On the negative side, some were lacking in fruitiness, which threw the wines out of balance. As a consequence, the tannins became assertively drying and bitter, and the acids, rather than being fresh and lively, tasted tart and sour.

Fortunately, these problems did not characterize the wines at the Rex Hill tasting. In fact, the best ones I tasted were very good indeed. It should be said, of course, that tasting every one of the 124 wines in three hours would have been impossible. It should also be noted that the impressions presented here are strictly subjective.

Discussions with winery personnel and other attendees, as well as the sheer physical logistics of dealing with 30 pouring stations spread out over two levels, limited the number of wines that one had the opportunity to taste.

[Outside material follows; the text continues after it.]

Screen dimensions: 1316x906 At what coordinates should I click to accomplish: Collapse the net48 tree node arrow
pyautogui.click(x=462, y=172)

Not that such circumstances are unique to this tasting, by any means. Trade tastings are, by their nature, typically more about interaction than serious evaluation. Absent a sit-down, side-by-side tasting for comparative purposes, you make the most of opportunities as they are presented.

I decided at the outset to focus on 2007 Pinot Noirs. There were 43 being poured, and I figured I'd be lucky to taste half that many in the allotted time. Though irresistible temptation resulted in a few deviations along the way, I was able to sample 34 of the wines in all, including 21 of the '07 Pinots.

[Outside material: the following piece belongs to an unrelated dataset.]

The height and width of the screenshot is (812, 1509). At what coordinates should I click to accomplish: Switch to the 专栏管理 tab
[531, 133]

Six Pinots from 2008, two from 2006 and one from 2005 also passed pleasingly over my palate, along with two Chardonnays, a Viognier, a Riesling and even a white blend. That constituted the sum of my enological wayward ways that day.

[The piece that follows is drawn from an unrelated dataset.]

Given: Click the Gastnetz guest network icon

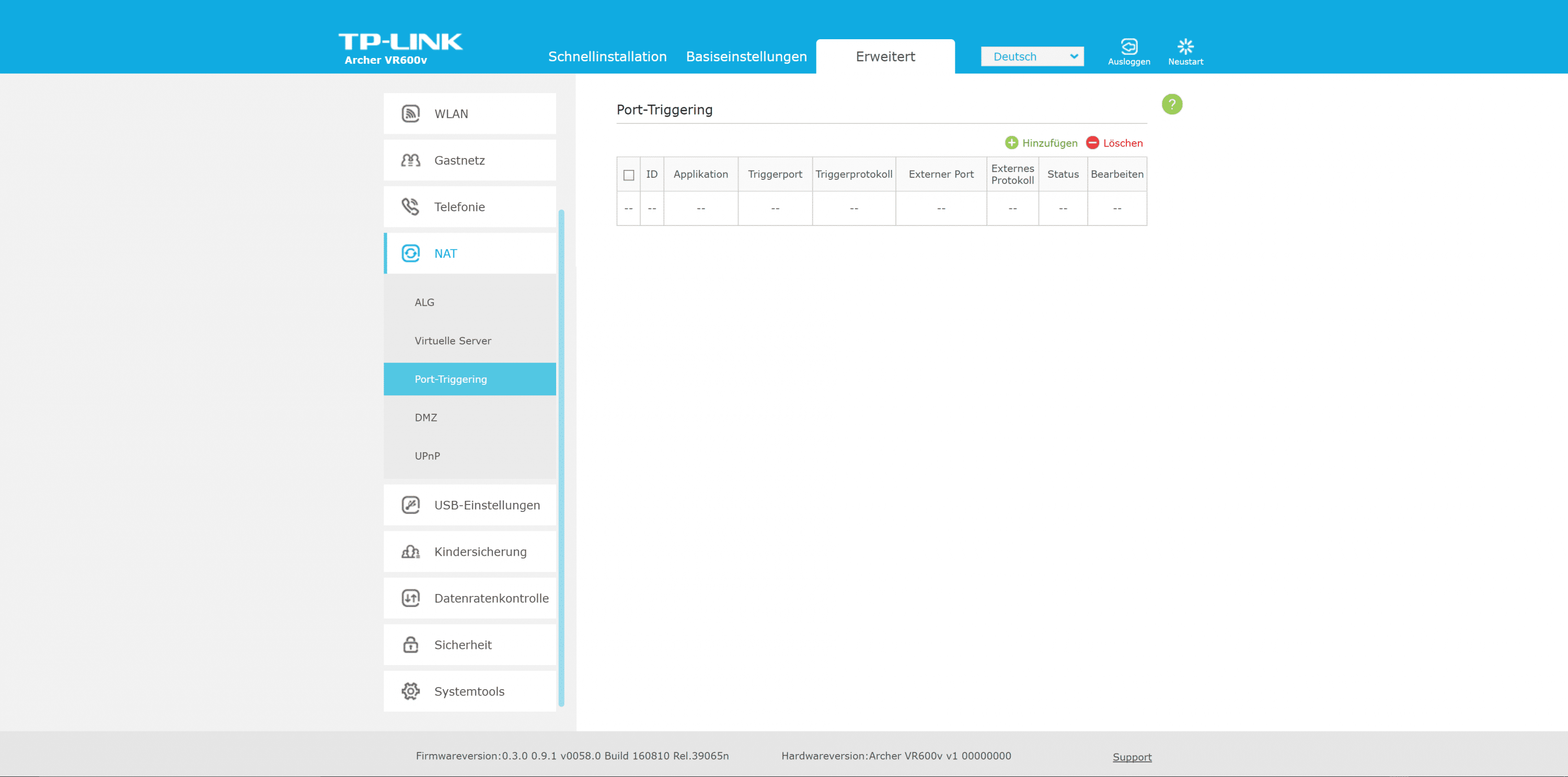Looking at the screenshot, I should click(411, 160).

Among the target group, sipping proof of unquestionably class acts included: Archery Summit's Looney Vineyard, de Lancellotti Family Vineyards Estate, Lachini's Family Estate, Laura Volkman's Jacob Estate and Le Cadeau's Côte Est. 

David Lett's deft touch, regardless of vintage, must be mentioned when evaluating these wines. His Pinots have always been about expressing the complex nuances of which Pinot Noir, more than any other red wine grape, is capable. Marrying that essential attribute with harmonious balance has proved out over the years in long-lived Eyrie Pinots. The roster features no blockbuster fruit bombs, impenetrable pigmentations or over-the-top tannins, just wines of elegance and grace.

The finest of the '07 Pinots from Chehalem Mountains and Ribbon Ridge, whether every winery intended it that way or not, look to be cut from the Eyrie cloth. If only more people possessed the patience to put them away for a while and allow maturity to work its magic.

Since 2007 and 2008 Pinot Noirs from the same wineries were being poured side by side, there could be no denying the differences in depth of color or concentration of flavor. The '08s still show youthful angularity, but there's a lot of "there" there.

In fact, many of the 25 Pinots from the 2008 vintage haven't even been formally released yet - some brought along for this occasion even bore handwritten labels.

The 2005 Carabella Inchinnan Pinot Noir was also trotted out for trade testing, as a special treat. No longer listed in the winery's sale inventory, it represents another example of how a vintage that was underrated initially on has blossomed with time in bottle. But you aren't likely to find any 2005s still left on retail shelves, and were you to be so lucky, you'd find the price adjusted accordingly.

The way to be able to enjoy the benefits of aging at a reasonable cost is to buy 'em young and lay 'em down yourself. No, you won't need to wait a decade. Four or five years, as the '05s are now proving, will usually do the trick.

Chardonnay is a white known to be rewarding after a year or two of bottle age. True to form, Adelsheim's 2007 Caitlin's Reserve Chardonnay displayed a lovely marriage of oak, pear and stone fruit. The '06 Chardonnay from K & M Wines showed rich, soft and stylish, obviously mellowed by its additional aging. And Anam Cara's 2008 Estate Riesling was very tasty, with round, minerally apple and citrus fruit enlivened by bright acidity.

All in all, it was an excellent showing from two of Oregon's premier AVAs. With 2008 coming up, and 2009 well on the way, next year should be even better.